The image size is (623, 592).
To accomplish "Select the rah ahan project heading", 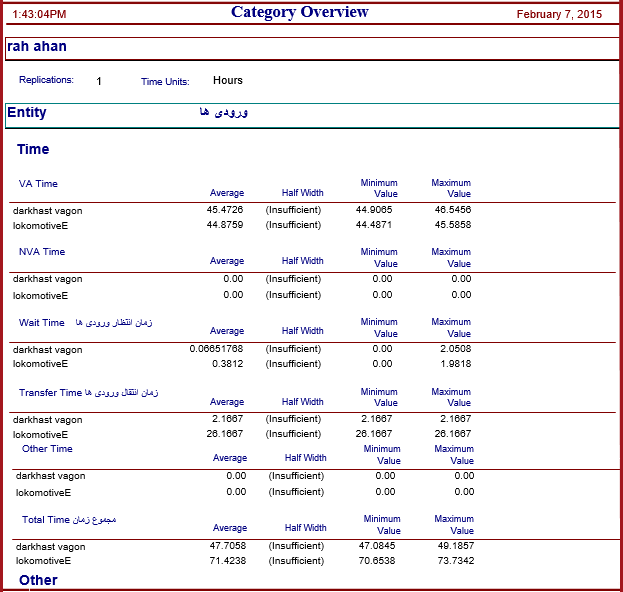I will coord(37,46).
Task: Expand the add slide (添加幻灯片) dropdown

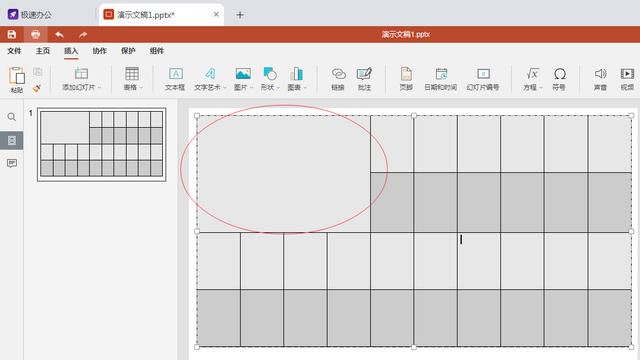Action: tap(100, 88)
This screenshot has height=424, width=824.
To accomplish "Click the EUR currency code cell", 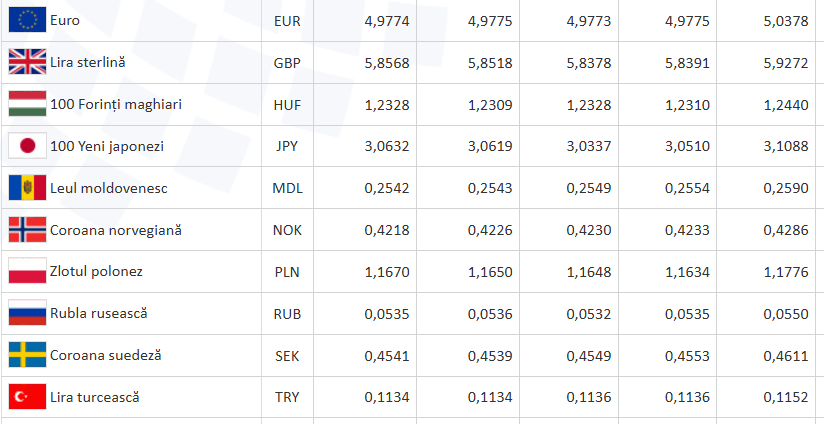I will 287,20.
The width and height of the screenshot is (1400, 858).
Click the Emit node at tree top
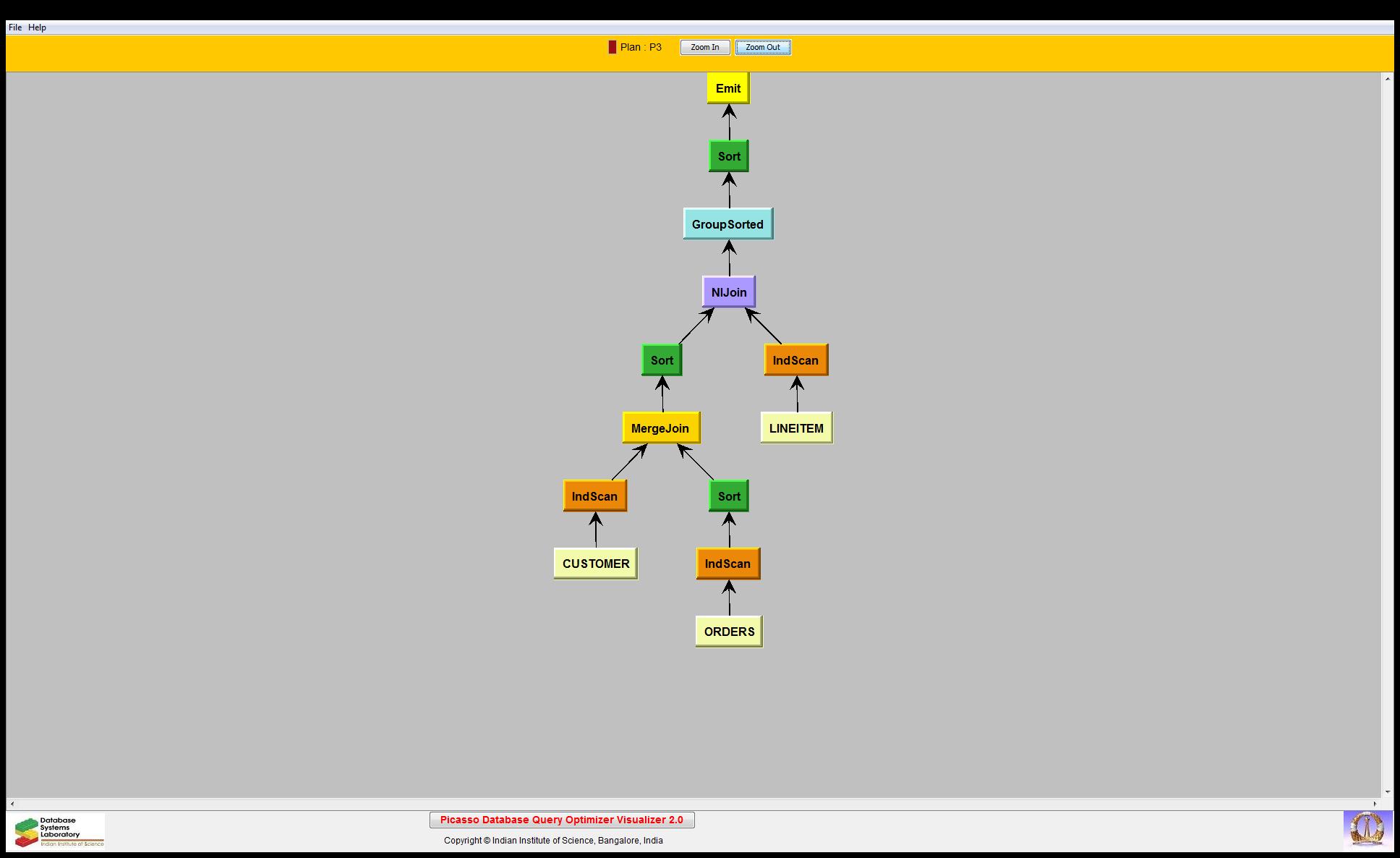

- THE REQUEST -
Give the lines of the listing from the one holding "The width and" through the end, inclusive, as a numbered list without blank lines and without the pictures.

- RESULT OF THE TASK -
1. The width and height of the screenshot is (1400, 858).
2. Click the Emit node at tree top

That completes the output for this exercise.